Per politica post-razziale viene generalmente inteso il superamento della centralità delle rivendicazioni precipue della comunità nera nella stesura dei programmi elettorali dei candidati di colore, come è accaduto proprio nel caso di Obama sia nel 2008 sia nel 2012. Il lettore, pertanto, si chiede come possa essere considerato un candidato postrazziale Gregory, che promise di «dipingere la Casa Bianca di nero» (p. 23) qualora fosse stato eletto alla presidenza. Purtroppo il libro non si preoccupa di approfondire i contenuti della principale categoria interpretativa che adotta, adombrando che post-razziale possa significare più semplicemente l’irrompere degli afro-americani sulla scena politica nazionale. Tale prospettiva, però, rende incompleto e parziale il quadro dei candidati neri passati in rassegna perché omette le campagne di Charlene Mitchell – la fondatrice del Che-Lumumba Club – per il Partito comunista nel 1968, del governatore della Virginia Douglass Wilder nelle primarie democratiche del 1992 e di Cynthia McKinney per il Green Party nel 2008.

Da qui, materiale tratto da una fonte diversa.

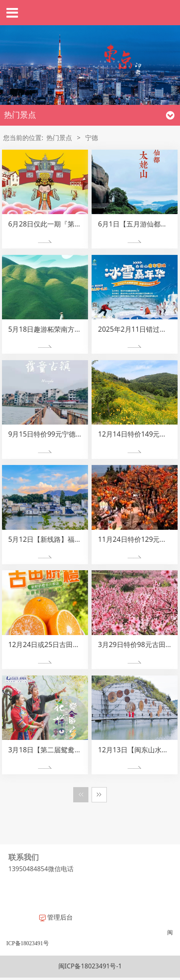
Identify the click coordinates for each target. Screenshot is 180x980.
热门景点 (59, 138)
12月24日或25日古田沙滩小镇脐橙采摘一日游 (78, 644)
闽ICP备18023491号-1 (90, 966)
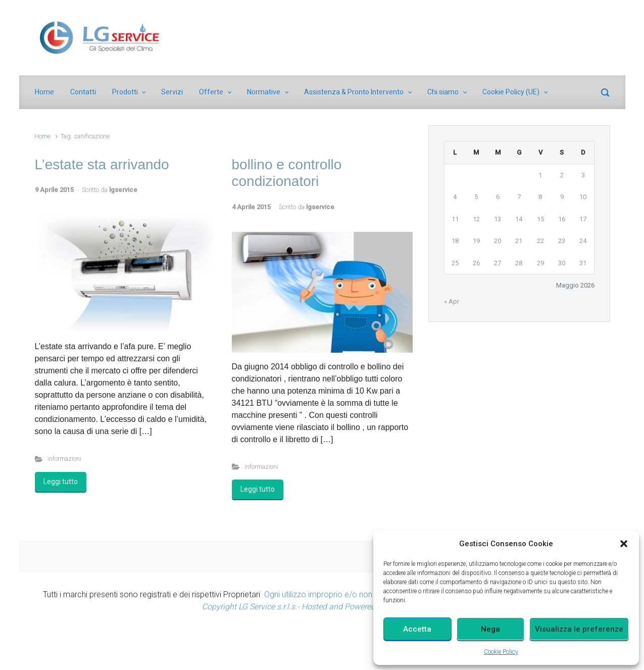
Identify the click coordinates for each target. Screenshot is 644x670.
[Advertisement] (322, 644)
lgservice (123, 189)
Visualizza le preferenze (579, 629)
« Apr (452, 301)
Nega (490, 629)
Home (42, 136)
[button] (624, 544)
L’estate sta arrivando (102, 164)
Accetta (417, 629)
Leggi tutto (61, 482)
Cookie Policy (501, 652)
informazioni (64, 458)
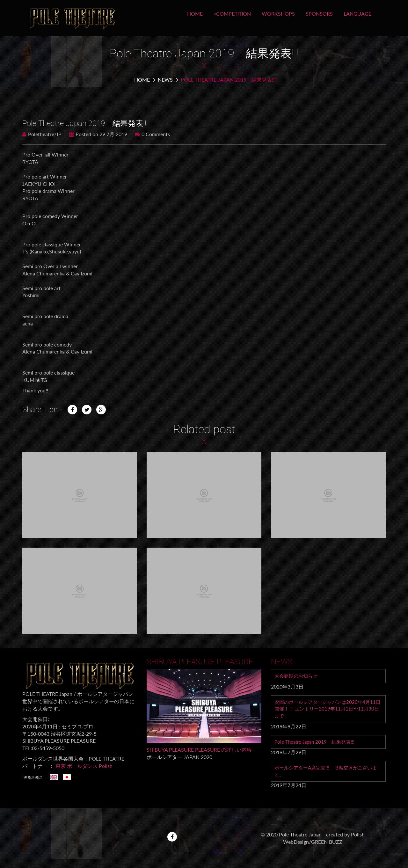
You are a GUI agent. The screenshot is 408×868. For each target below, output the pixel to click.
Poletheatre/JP (42, 134)
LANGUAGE (357, 13)
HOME (195, 13)
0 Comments (152, 134)
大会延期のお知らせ (297, 676)
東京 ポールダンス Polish (84, 766)
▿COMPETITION (232, 13)
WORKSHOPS (278, 13)
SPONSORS (319, 13)
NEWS (165, 80)
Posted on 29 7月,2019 (98, 134)
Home (142, 80)
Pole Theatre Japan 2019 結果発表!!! (317, 743)
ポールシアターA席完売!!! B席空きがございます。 (326, 773)
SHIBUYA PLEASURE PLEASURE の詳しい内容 (199, 750)
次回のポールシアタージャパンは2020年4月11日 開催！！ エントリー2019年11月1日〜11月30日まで (328, 710)
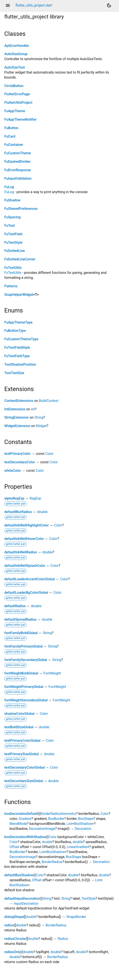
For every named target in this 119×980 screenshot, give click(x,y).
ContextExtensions (19, 401)
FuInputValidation (18, 178)
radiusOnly (13, 952)
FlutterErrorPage (17, 94)
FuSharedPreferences (21, 208)
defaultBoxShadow (19, 875)
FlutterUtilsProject (18, 102)
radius (9, 925)
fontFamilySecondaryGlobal (25, 660)
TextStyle (88, 898)
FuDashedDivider (17, 161)
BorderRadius (52, 862)
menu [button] (8, 5)
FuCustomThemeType (21, 339)
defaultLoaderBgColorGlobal (26, 592)
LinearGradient (78, 847)
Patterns (11, 286)
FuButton (11, 128)
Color (49, 453)
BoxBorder (56, 818)
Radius (63, 939)
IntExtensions (15, 409)
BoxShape (86, 818)
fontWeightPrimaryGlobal (24, 687)
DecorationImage (42, 829)
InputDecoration (26, 904)
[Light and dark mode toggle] (109, 5)
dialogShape (14, 916)
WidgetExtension (17, 426)
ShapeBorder (76, 916)
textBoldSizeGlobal (19, 727)
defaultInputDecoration (22, 898)
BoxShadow (83, 824)
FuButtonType (15, 331)
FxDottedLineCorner (20, 259)
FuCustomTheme (17, 153)
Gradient (25, 818)
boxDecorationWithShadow (25, 837)
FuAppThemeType (18, 322)
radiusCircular (15, 939)
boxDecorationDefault (21, 813)
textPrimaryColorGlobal (22, 740)
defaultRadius (15, 606)
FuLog (9, 187)
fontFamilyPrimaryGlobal (23, 646)
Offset (14, 847)
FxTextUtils (13, 267)
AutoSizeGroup (16, 54)
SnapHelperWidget (19, 294)
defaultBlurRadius (18, 512)
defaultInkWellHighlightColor (27, 525)
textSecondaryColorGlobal (24, 767)
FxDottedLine (14, 251)
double (42, 512)
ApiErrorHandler (17, 46)
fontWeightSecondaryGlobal (26, 700)
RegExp (35, 498)
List (69, 824)
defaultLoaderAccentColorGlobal (30, 579)
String (39, 417)
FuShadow (12, 200)
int (33, 409)
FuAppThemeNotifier (20, 119)
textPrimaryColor (17, 453)
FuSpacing (12, 217)
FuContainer (14, 145)
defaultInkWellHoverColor (24, 539)
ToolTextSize (14, 373)
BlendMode (18, 824)
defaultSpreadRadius (20, 619)
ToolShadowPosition (20, 364)
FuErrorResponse (17, 170)
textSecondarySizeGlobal (23, 781)
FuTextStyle (13, 242)
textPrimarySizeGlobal (21, 754)
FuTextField (13, 234)
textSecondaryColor (19, 462)
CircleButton (14, 86)
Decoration (83, 829)
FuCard (9, 136)
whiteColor (13, 471)
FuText (9, 226)
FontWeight (52, 673)
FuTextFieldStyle (17, 347)
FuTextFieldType (17, 356)
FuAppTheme (14, 111)
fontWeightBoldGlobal (21, 673)
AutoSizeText (14, 67)
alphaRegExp (14, 498)
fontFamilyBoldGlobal (21, 633)
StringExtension (16, 417)
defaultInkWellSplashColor (25, 565)
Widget (41, 426)
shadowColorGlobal (19, 713)
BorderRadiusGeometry (58, 813)
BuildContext (49, 401)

Inoltre la narrazione procede in modo cronachistico senza un confronto significativo con la storiografia e la politologia sull’esperienza politica degli afro-americani. L’emergere delle candidature di esponenti della comunità nera e il progressivo superamento della linea del colore, per esempio, avrebbero dovuto essere messi in relazione alla diminuzione della rilevanza della questione razziale come determinante del voto nelle elezioni presidenziali a partire dalla fine degli anni ’60 del ’900 (cfr. David G. Lawrence, The Collapse of the Democratic Presidential Majority, Boulder, Westview Press, 1996, in particolare pp. 68-70).
Docente di storia del giornalismo, l’a. cade in una specie di deformazione professionale che lo porta a utilizzare come fonti documentarie quasi esclusivamente la stampa quotidiana e periodica, oltre a qualche autobiografia dei candidati. Tuttavia appare per lo meno velleitario che si possa ambire a studiare Shirley Chisholm senza prendere in considerazione gli Shirley Chisholm Papers, depositati da tempo presso la Rutgers University. Il risultato della ricerca è così un lavoro divulgativo, più descrittivo che analitico, che riesce comunque a introdurre a un pubblico italiano di non specialisti alcuni dei predecessori di Obama nella politica americana.